Because I don't know what I am doing, I put some oil based SPAR urethane on some book shelves. It's finally beginning to harden up and I want to put a few more coats on, but this time with oil based REGULAR urethane.

Am I likely to run into problems if I just give the spar coat a light sanding and continue on with the regular urethane or should it strip off the spar coat? 

Thanks,

Lars


----------



## Dominick (May 2, 2011)

I'd strip it off. Spar will always be soft. Adding regular polyurithane will only make it worse. 
Spar is mainly for outdoor use. Spar is marine poly. It stays soft to move with temp and changes of whether.


----------



## Steve Neul (Sep 2, 2011)

If your spar is dry I think I would just sand it with 220 grit paper and put another coat of the same spar over it. I very rarely need more than two coats of the spar varnish.

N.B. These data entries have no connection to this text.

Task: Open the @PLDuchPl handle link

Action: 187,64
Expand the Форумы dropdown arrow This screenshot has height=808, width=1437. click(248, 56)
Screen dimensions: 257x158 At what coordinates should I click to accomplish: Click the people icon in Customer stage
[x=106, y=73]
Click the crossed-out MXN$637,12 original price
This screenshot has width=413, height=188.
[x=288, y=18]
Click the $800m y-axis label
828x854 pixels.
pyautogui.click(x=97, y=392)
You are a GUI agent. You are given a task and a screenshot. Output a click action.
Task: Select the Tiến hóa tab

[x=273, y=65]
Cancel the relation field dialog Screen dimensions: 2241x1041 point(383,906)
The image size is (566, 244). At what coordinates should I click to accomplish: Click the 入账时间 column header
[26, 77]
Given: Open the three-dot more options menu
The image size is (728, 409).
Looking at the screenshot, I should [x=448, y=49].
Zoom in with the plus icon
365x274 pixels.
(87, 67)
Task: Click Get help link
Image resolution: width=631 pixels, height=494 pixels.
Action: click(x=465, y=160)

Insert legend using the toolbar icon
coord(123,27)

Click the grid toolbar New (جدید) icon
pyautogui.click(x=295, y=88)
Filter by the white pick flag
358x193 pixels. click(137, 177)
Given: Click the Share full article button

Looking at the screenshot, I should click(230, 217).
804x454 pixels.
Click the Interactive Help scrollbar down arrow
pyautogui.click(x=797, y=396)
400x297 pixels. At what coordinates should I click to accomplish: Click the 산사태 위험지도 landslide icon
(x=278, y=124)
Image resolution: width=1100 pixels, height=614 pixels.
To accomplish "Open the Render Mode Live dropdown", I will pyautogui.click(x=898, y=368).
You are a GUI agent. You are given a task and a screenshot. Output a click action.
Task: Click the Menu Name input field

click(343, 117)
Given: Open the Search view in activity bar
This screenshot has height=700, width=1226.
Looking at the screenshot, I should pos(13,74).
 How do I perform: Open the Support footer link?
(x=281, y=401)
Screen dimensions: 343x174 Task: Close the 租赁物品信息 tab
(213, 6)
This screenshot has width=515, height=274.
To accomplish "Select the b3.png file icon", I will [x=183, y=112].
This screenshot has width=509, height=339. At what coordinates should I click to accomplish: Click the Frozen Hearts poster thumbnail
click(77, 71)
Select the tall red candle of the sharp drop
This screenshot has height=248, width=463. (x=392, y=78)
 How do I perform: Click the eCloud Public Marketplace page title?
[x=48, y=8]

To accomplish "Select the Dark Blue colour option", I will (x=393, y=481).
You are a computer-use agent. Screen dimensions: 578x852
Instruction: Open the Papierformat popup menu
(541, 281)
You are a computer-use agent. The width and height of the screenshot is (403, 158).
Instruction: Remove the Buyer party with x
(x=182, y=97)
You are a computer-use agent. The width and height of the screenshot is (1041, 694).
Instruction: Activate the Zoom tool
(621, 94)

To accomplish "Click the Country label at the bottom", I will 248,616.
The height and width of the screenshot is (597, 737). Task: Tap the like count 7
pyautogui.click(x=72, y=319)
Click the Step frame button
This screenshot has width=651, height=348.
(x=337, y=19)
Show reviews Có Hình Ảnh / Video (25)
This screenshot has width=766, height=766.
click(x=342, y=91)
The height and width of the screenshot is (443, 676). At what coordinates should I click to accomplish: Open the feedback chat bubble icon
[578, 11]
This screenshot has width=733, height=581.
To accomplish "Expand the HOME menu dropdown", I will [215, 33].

Spar varnish is formulated to be more elastic due to the fact it is made to be used outside in the weather. If you put a interior urethane over a spar the urethane will more than likely crack because it will not breath at the same rate as the spar. If you continue to use the spar you will have a finish that has the same hardness as a front door on a house. I don't think it merits stripping the finish and starting over.


----------



## cabinetman (Jul 5, 2007)

Dominick said:


> I'd strip it off. Spar will always be soft. Adding regular polyurithane will only make it worse.
> Spar is mainly for outdoor use. Spar is marine poly. It stays soft to move with temp and changes of whether.


+1. :yes: That's what I would do. Spars have a greater oil ratio than an interior varnish or oil base polyurethane. Coating over it with either of those would maintain that softness/flexibility as a base coat. Adding the same thing would be the same as what you have now.









 







.


----------



## fromtheforty (Jan 15, 2011)

Stripping that spar off is a lot of work. Its a messy job. If you are using Minwax Helmsman the finish will hold up fine in a bookcase. I used to use if for just about anything. I just quit using the stuff because it changes color quite a bit over time. My bigger question is when you say "It's finally beginning to harden up." Most spar urethanes will dry in 3-4 hrs. If is taking much longer than that there is something likely wrong with the finish. High End spar varnishes ( I wouldn't use these indoors) tend to take much longer to dry and stay much more flexible than spar urethane. I have used 100's of gallons of Spar Urethane on interior projects and have never anyone complain on how they have preformed for them on interior items.

Geoff


----------